Exercise requirements
Copy the listing below line for line, leaving out the pictures.

::::

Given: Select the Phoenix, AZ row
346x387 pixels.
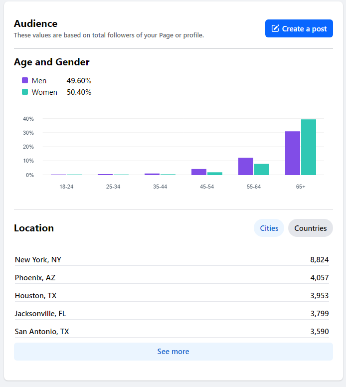Looking at the screenshot, I should tap(172, 278).
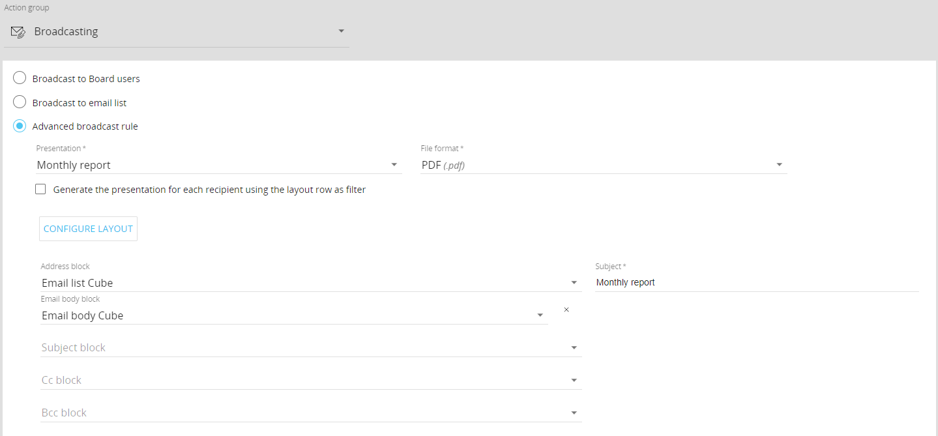Screen dimensions: 938x436
Task: Expand the Bcc block dropdown arrow
Action: coord(574,413)
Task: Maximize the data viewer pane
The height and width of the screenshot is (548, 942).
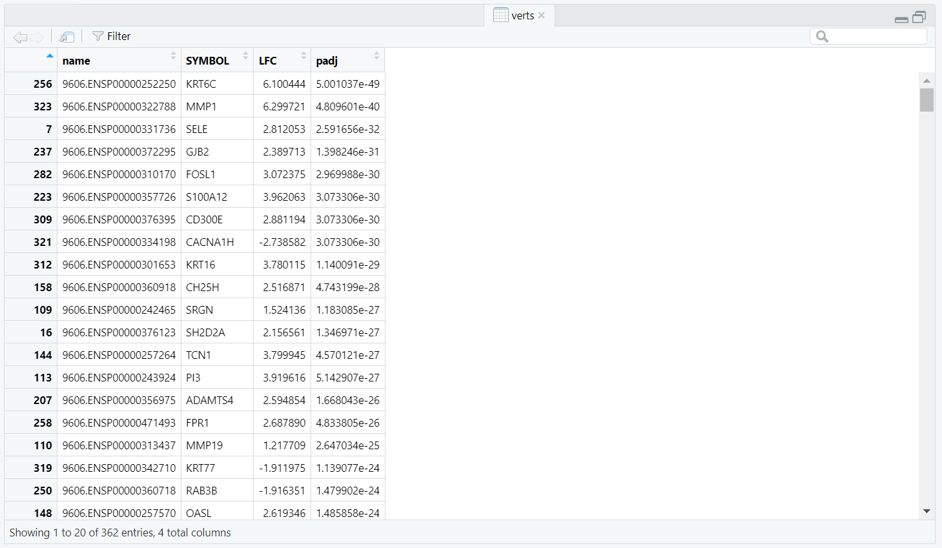Action: 919,17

::::

Response to the task
Given: Select the Phoenix, AZ row
346x387 pixels.
Looking at the screenshot, I should tap(172, 278).
Screen dimensions: 938x436
Task: Expand the Bcc block dropdown arrow
Action: coord(574,413)
Task: Maximize the data viewer pane
The height and width of the screenshot is (548, 942).
Action: 919,17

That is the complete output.